I could go on, but have you noticed the common pattern? All of these mechanisms use other people’s personal information to convince you to supply more of your own. Facebook is a privacy virus: an organism that reproduces itself within a social network by convincing infected hosts to use their own replication mechanisms to spread it to others. And the way it gets past our privacy defense mechanisms is to turn them against us: social network service interactions have almost all the indicia we look for in reassuring ourselves that we’re in a private setting, rather than out in public.


 May 20, 2008 at 12:42 pm   Posted in: Social Network Websites   Print This Post Print This Post

Responses (3)

  1. Rick - May 20, 2008 at 10:08 pm

    The worst part of Facebook is the “Newsfeed” feature. If you update your profile, send someone a video, add a friend or do a whole host of activities on Facebook, everyone on your friends list will be notified. They can even view the video you sent to someone else. Unless you are aware this is a function you could ruin your life.

* * * * * * * * *

◆ **Exercise 1**: In the passage on Facebook and privacy, what does the author call Facebook?
◆ **Exercise 2**: Carry on the passage on Facebook and privacy, with its comments, from the point where it stops.
The records have no connection to the passage on Facebook and privacy.

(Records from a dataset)
* * * * * * * * *

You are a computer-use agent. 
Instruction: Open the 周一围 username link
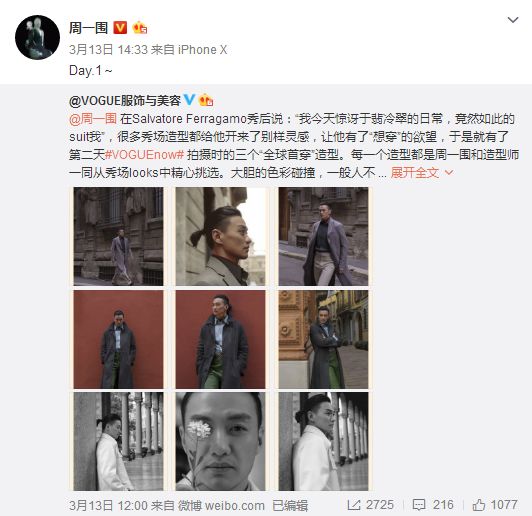(89, 28)
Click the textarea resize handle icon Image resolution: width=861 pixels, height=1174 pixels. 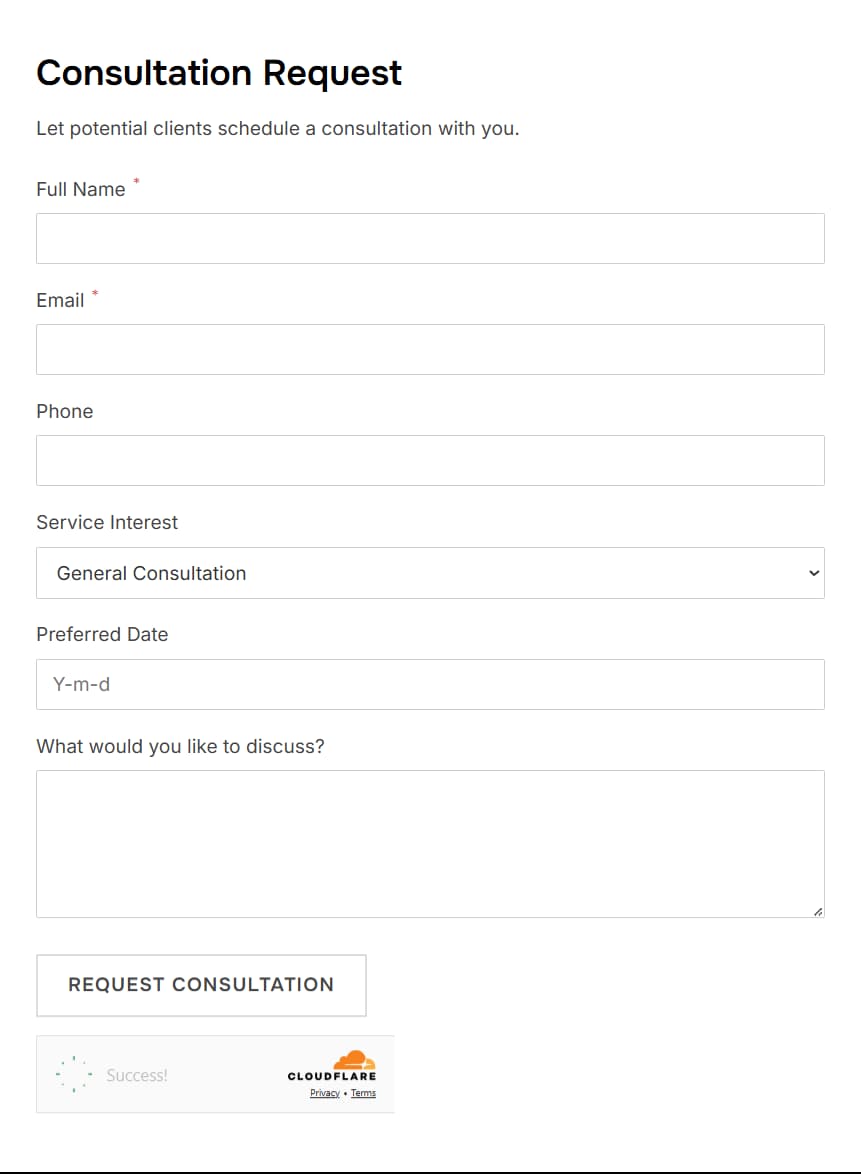pos(818,911)
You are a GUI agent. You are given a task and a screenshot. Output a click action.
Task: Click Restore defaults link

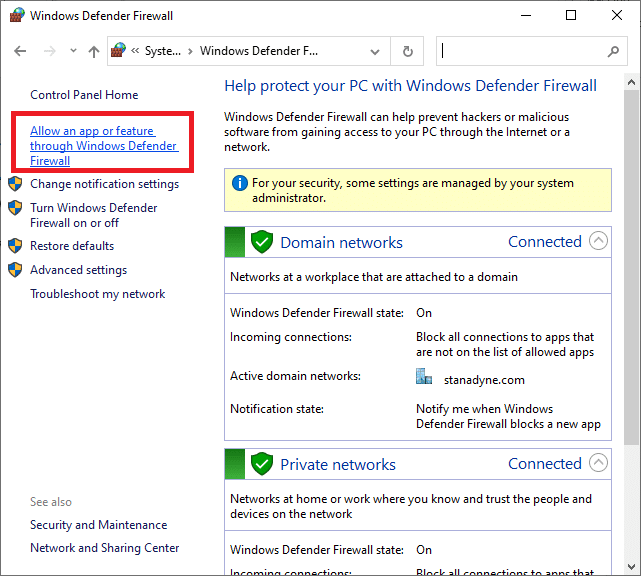coord(72,246)
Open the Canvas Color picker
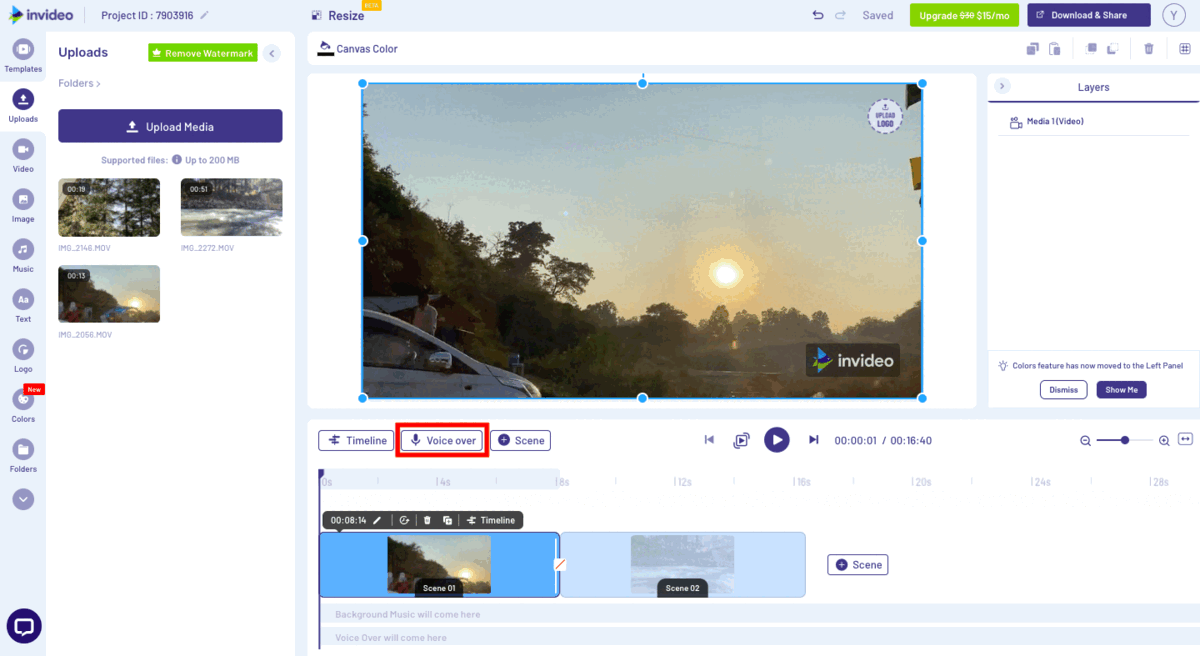 click(359, 47)
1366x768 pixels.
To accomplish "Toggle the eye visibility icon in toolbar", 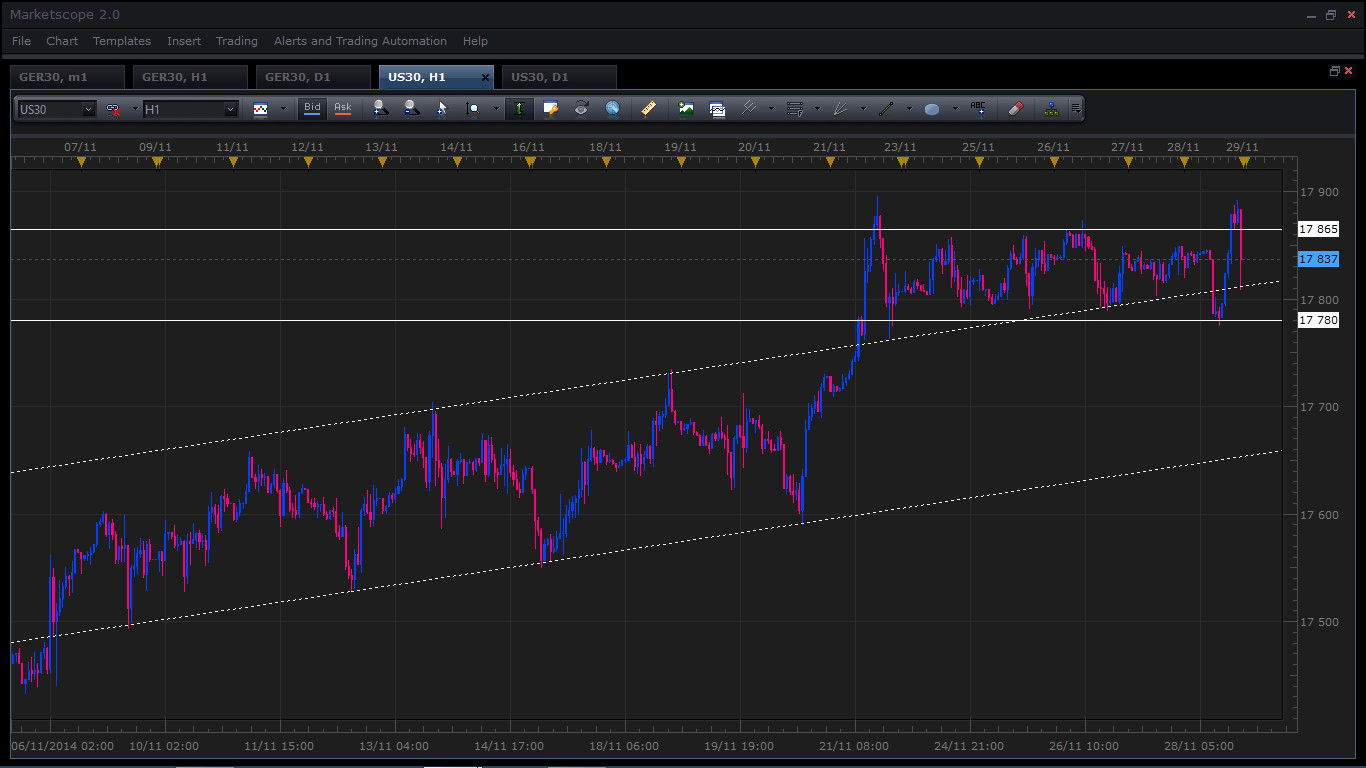I will 581,108.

* * * * * * * * *

◆ **Result 1**: A privacy virus.

◆ **Result 2**:
  2. Earnest Iconoclast - May 21, 2008 at 2:55 pm

    Facebook is a tool. It actually has very fine grained privacy settings. You can set privacy for each set of information to “Everyone”, “Friends & Networks”, “Friends & Friends of Friends”, “Friends Only”, or Custom. Custom allows you to create groups. This applies to your news feed as well as your profile information. Each “application” you add also has privacy settings.

    The defaults are fairly open, but just like anywhere else, you must manage your privacy. If you are not interested in sharing your information, then perhaps Facebook isn’t the place for you. It’s entirely voluntary and can be a good way to keep track of old friends who have scattered all over the country.

    It’s not a “virus”, it’s a highly customizable social networking tool. Just like any other tool, you can hurt yourself with it.

    Also, just like anywhere else, if you follow the simple rule of not being an a$$, you protect yourself from a lot of harm.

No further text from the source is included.